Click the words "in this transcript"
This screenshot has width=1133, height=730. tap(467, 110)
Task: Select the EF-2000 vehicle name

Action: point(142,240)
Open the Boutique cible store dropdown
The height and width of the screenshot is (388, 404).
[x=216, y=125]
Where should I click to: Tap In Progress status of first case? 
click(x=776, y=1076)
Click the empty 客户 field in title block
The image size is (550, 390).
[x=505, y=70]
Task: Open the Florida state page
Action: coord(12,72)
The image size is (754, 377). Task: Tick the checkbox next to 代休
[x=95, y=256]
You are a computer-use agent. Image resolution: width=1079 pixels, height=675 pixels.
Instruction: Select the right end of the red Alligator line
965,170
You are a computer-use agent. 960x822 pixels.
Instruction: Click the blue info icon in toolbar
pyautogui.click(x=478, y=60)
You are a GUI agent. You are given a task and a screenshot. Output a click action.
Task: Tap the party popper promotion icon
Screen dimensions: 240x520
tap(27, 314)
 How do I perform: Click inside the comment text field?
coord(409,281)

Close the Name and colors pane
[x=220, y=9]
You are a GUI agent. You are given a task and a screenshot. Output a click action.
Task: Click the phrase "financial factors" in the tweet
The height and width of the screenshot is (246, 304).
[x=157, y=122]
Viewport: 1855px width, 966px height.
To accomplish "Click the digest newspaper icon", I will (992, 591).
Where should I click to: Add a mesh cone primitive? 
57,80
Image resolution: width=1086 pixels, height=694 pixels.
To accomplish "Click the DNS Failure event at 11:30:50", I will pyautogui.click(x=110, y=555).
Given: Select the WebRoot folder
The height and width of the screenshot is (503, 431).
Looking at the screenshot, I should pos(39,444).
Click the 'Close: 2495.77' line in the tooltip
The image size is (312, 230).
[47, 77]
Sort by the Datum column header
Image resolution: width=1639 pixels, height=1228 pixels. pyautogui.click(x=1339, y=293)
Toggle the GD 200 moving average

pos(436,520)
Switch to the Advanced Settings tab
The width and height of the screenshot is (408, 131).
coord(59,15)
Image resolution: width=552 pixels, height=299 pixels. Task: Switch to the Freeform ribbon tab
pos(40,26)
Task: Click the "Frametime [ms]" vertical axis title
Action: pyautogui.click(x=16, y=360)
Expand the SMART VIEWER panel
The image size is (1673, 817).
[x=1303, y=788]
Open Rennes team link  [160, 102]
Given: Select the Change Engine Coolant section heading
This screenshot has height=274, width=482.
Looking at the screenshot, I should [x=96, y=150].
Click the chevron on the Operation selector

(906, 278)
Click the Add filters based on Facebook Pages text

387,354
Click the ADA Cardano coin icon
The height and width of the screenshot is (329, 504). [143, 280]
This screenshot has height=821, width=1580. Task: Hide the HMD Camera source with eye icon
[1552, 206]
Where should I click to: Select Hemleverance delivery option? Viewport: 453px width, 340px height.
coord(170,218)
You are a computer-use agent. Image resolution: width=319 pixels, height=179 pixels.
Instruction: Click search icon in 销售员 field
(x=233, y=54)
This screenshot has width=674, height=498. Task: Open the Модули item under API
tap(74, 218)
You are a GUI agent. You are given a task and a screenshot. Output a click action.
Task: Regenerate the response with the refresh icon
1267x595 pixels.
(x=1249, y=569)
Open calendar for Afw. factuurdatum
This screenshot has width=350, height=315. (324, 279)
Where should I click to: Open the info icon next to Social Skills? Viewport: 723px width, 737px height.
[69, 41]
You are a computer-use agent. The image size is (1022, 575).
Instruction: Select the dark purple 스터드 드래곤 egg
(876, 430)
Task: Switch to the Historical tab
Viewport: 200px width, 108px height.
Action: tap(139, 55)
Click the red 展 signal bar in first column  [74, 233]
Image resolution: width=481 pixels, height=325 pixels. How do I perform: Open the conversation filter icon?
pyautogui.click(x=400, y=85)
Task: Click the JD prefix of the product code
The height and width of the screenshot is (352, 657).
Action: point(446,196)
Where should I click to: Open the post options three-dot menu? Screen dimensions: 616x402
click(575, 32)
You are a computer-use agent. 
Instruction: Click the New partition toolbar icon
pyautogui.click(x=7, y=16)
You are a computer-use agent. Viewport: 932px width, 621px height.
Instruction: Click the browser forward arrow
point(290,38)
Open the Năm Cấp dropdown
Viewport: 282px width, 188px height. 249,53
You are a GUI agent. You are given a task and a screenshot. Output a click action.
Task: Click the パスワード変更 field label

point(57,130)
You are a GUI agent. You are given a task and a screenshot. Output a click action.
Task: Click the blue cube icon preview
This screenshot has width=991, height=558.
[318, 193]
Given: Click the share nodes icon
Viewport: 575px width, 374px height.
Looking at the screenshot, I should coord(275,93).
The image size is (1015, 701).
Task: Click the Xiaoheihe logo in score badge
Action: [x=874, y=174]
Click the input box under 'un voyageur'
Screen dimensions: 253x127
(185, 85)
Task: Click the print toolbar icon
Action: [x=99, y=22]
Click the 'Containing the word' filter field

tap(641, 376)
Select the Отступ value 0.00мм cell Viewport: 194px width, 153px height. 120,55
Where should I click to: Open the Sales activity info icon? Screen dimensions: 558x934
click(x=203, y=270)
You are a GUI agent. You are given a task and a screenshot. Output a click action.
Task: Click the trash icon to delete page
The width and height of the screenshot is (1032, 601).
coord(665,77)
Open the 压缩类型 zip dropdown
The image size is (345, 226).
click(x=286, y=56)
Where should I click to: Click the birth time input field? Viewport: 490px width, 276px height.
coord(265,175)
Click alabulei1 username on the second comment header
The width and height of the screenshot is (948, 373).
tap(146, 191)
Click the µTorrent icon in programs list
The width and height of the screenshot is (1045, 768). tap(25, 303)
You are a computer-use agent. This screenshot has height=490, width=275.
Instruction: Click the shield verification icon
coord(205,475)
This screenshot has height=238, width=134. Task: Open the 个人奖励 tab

▶ _Task description_: Among the lines of these entries, find those that contain "accomplish". Give their number and nothing else.

▶ _Written response_: 2